● **Exercise goal**: Please list every Almeida Theatre production named in the text on Diana Rigg's career, each with its year.

In the 1990s she had triumphs with roles at the Almeida Theatre in Islington (north London), including Medea in 1993, Mother Courage in 1995, and Who's Afraid of Virginia Woolf? in 1996. On television, she has appeared as "Mrs. Danvers" in Rebecca and as the amateur detective "Mrs. Bradley" in a series of mysteries.
Dame Diana was made CBE in 1987 and appointed Dame Commander of the Order of the British Empire DBE in 1994. She was born in Doncaster, in Yorkshire (now, part of the metropolitan county of South Yorkshire), and she lived in India between the ages of two and eight. She then went to school at Fulneck in Leeds. She lived with Peter Saville for some time but would not marry him (and he was married already, anyway.) She did marry Menahem Gueffen, an Israeli painter, from 1973-1976, and to Archibald Stirling (a.k.a. Archibald Hugh Stirling of Keir, Scotland, whose sister is married to Robert Gascoyne-Cecil, 7th Marquess of Salisbury), a theatrical producer, former officer in the Scots Guards, and a member of one of Scotland's grandest families, from 1982-1990. By Stirling she has a daughter, Rachael Atlanta Stirling, who was born in 1977, and is also an actress.
From 1989 until 2003 she hosted the PBS television series Mystery!, taking over from Vincent Price, her co-star from Theatre of Blood.
In the 1980s, after reading stinging reviews of a stage performance she had given, Rigg was inspired to collect the worst theatrical reviews she could find into a tongue-in-cheek (and best-selling) compilation entitled No Turn Unstoned.

● **Raw data**:
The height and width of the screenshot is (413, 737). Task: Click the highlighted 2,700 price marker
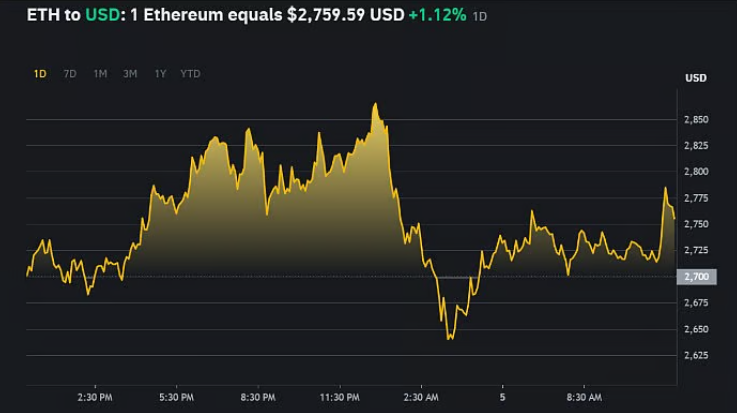[695, 276]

● **Written solution**:
- Medea (1993)
- Mother Courage (1995)
- Who's Afraid of Virginia Woolf? (1996)